The ED provider does not always have timely access to radiology interpretation. An accurate identification of a fracture in X-ray images or a stroke in magnetic resonance imaging scans conventionally requires timely access to avoid misdiagnosis and a delay in treatment. This is especially critical when working in a smaller ED with limited access to specialists. Deep learning models for medical imaging with high sensitivities could help clinicians quickly identify lifethreatening pathologies. Recent reports suggest that the quality of AI interpretation is not inferior to an expert radiologist. [15] [16] [17] [18] Emergency department operations and management Stochasticity in ED operations, such as patient arrivals, types of medical treatments and diagnostic tests required, and the duration of treatments and tests imposes unique challenges to predict future service demands. Artificial intelligence has the potential to transform ED operations and hospital leadership at multiple steps in the patient care process from arrival to discharge. The integration of ML could improve ED operations by better matching resources to patient needs, ultimately reducing costs and improving patient outcomes. 19 Emergency department overcrowding is an increasing issue in health care that can have negative implications for the quality of patient care. 20 Predictive models for ED volume could help plan staffing models and prepare for surge and disaster situations. Second, many complicating factors make it difficult to estimate ED wait times. Machine learning algorithms with the ability to identify patterns in complex feature sets have the potential to produce more accurate ED wait times. On a larger scale, if multiple nearby hospitals report accurate wait times, low acuity patients could have a choice for ED service based on wait time and travel distance.

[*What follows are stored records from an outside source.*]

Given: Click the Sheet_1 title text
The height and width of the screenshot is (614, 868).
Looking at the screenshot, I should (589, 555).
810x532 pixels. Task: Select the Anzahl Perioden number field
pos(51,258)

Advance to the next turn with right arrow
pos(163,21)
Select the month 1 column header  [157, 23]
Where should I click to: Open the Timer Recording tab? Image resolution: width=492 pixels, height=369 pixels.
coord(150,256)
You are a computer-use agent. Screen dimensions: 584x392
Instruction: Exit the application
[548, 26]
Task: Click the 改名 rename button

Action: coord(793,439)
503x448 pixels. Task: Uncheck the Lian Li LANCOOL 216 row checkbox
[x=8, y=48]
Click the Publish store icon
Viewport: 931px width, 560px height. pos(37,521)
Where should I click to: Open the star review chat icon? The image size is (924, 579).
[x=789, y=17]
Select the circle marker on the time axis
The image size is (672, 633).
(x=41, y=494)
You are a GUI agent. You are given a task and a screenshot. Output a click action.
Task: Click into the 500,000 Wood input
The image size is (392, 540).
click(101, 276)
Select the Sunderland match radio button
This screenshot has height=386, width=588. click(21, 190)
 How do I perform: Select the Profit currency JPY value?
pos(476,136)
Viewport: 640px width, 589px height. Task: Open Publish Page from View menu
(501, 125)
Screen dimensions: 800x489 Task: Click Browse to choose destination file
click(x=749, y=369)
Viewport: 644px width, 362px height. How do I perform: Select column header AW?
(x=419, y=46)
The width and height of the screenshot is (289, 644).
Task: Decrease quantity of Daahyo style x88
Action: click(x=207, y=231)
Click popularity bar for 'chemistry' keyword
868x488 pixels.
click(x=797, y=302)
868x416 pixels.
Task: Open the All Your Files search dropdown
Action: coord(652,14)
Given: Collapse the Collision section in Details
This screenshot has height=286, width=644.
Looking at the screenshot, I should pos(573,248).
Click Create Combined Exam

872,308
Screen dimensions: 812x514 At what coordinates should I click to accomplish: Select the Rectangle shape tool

Not all AI applications will survive and win trust from clinicians and patients. It seems that triage and radiology models are likely to be adopted faster than other applications in ED operations. 19 Table 1 outlines the selected works covered in this narrative to provide an overview of the most recent ML techniques in emergency medicine that have shown promise to improve patient outcomes.

H ERN an et al. has categorized medical and epidemiological research data science approaches in three ways: description, prediction, and causal inference (counterfactual prediction). 34 Although descriptive and predictive studies are essential to understanding the frequency, determinants, and prognosis of diseases or conditions, clinicians usually cannot achieve the ultimate goal by solely using these types of research methods when we aim to improve patient outcomes through interventions. Thus, causal inference, a type of study that compares hypothetical potential outcomes using two or more different treatments in a targeted population, attracts great interest in medical research. For example, we aspire to know whether resuscitative endovascular balloon occlusion of the aorta (REBOA) improves mortality in patients with life-threatening trauma.

Machine learning models can contribute to the improvement of causal inference in several ways. First, unsupervised learning models can identify groups of patients that share specific characteristics. A recent article identified four clinically meaningful phenotypes of sepsis using data from several observational studies and randomized control trials. 35 In this study, k-means-based consensus clustering was used for the grouping. Although this study did not explicitly conduct causal inference, the authors suggested that the effects of early goal-directed therapy differed across these identified phenotypes.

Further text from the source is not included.